Mechanics of the Hit
There was no good escape lane; swerving would have traded one collision for another. Braking straight kept the tires planted. The belt did its job and the airbag did its violent hug. Pain mapped exactly where safety systems saved me: shoulder strap, sternum, and the bridge of the nose from the bag pop.


From Curb to Trauma Ward
Bystanders kept me still and talking—exactly right after a hit like this. EMS immobilized my neck, started an IV, and kept questions simple to check orientation. The ambulance ride was siren, radio chatter, and the steady beeping of monitors. In the ER bay it turned into bright lights, rapid vitals, bloodwork, and orders for scans.
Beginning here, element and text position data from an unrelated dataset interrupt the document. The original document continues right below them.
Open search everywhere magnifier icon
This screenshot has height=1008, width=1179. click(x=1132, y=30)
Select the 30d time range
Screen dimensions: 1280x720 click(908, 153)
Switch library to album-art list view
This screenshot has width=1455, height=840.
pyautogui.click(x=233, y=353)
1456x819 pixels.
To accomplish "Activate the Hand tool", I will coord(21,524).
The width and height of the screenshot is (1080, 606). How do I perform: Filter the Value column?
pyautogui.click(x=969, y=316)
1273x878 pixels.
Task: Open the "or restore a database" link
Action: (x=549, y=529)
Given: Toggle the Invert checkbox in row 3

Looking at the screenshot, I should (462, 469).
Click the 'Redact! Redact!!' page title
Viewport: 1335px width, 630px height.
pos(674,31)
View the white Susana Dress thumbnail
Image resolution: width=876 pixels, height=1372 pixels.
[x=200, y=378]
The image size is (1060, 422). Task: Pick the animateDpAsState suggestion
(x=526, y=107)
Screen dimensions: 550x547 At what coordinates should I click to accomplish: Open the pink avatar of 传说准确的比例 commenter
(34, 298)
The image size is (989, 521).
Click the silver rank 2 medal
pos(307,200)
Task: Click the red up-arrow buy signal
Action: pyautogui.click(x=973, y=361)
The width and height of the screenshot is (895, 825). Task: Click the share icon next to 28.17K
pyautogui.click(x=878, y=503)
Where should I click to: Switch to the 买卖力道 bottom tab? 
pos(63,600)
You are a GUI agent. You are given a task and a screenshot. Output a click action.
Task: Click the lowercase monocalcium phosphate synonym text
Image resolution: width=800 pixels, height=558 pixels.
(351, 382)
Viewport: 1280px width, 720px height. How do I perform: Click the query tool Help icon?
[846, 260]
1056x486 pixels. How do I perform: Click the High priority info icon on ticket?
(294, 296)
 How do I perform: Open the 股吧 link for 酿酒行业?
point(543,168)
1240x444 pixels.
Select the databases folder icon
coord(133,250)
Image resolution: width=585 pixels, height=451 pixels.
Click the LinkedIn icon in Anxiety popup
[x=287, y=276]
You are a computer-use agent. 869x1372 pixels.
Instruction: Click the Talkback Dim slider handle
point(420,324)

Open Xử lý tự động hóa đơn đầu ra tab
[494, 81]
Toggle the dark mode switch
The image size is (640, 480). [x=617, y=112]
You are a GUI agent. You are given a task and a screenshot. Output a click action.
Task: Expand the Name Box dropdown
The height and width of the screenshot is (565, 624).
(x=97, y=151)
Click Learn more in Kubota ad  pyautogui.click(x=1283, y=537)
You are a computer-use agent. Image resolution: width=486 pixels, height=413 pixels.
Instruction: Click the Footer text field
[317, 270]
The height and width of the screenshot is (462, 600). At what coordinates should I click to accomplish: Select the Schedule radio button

Trauma intake moved fast: triage category set, repeat neuro checks, pain control held to keep the exam clean, and imaging queued. That’s the doorway where this crash story crosses into the cancer story—the scans that followed changed everything.
Terms They Used (Plain English)
- Mechanism of injury
- How the crash happened and why it can cause internal damage even when you look “okay.”
- C‑spine
- Neck area. They brace it until they’re sure there’s no damage.
- Observation
- Stay under watch for hours while they repeat checks and review scans.